You are tired. You are uncomfortable. You have done so much already. You have tried so many things. And your body still does not feel like a safe place to be.
So of course there is frustration. Of course there is anger. Of course there is grief.
None of that means anything is wrong with you.
It means you are human, and you have been carrying something hard for a long time.
But over time, fighting the body tends to do something quiet underneath the surface.
It can leave the system more tense, not less. More braced, not softer. More on guard, not more at ease.
When the body senses that it is being treated as the enemy, it does not become safer. It becomes more protective.
This is one of the gentle but important shifts in mind body healing.
A different kind of healing can begin when the relationship with the body begins to change.
Not by ignoring symptoms. Not by pretending everything is fine. And certainly not by blaming yourself for how you have been responding.
But by slowly beginning to relate to the body as something that is trying, not something that is failing.
Symptoms can be understood as signals.
Pain. Fatigue. Tightness. A racing heart. A wave of overwhelm.
These are not your body betraying you. They are often your body asking for something.
This does not mean the symptoms are imaginary. It does not mean they are your fault. It does not mean you should be able to think your way out of them.
It simply means there may be a different way to listen.
One small place to begin is with a question.
Instead of asking:
Why are you doing this to me?
You might gently try:
What are you trying to protect me from?
Or:
What do you need from me right now?
You may not get a clear answer at first. That is okay.
The point is not to get an answer. The point is to begin softening the way you speak to your body.
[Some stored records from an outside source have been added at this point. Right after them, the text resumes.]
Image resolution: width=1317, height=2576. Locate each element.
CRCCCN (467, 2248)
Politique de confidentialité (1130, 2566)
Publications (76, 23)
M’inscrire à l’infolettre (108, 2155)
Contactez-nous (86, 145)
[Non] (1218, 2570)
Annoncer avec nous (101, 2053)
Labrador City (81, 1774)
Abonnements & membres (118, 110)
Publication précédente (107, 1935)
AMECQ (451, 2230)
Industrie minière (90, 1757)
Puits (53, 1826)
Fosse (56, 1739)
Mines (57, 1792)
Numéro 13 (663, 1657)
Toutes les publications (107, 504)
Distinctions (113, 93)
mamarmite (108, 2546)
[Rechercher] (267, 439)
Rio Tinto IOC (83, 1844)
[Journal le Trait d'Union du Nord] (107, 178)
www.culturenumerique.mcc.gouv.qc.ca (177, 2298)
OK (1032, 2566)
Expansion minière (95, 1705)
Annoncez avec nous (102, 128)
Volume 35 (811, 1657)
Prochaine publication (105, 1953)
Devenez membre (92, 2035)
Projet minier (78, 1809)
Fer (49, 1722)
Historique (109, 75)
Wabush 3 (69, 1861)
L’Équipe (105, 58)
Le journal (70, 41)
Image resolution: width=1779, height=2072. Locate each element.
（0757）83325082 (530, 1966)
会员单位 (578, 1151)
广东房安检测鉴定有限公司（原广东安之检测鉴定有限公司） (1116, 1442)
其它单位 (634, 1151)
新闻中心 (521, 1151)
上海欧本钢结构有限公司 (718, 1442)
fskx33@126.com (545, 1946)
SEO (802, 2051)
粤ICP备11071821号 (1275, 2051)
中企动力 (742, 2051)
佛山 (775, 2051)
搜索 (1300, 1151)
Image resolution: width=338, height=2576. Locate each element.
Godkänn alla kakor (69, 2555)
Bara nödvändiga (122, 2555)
Because the way we relate to our body shapes the way our body responds to us.
This is not about positive thinking. It is not about pretending. It is not about forcing yourself into gratitude when you feel none.
It is about beginning, in small ways, to walk alongside your body instead of fighting against it.
That is a slow path. A quiet one. A gentle one.
And it begins with one small moment of curiosity.
One soft question. One pause before the old response. One willingness to listen instead of demand.
A different relationship with your body is possible.
Not all at once. Not perfectly.
But step by step, one small softening at a time.
If you're navigating chronic pain, chronic illness, or the kind of stress that lives in your body, this is the work I do in my private practice. I offer virtual therapy for adults across Florida, with a few in-person spots available. You can learn more about working together [here].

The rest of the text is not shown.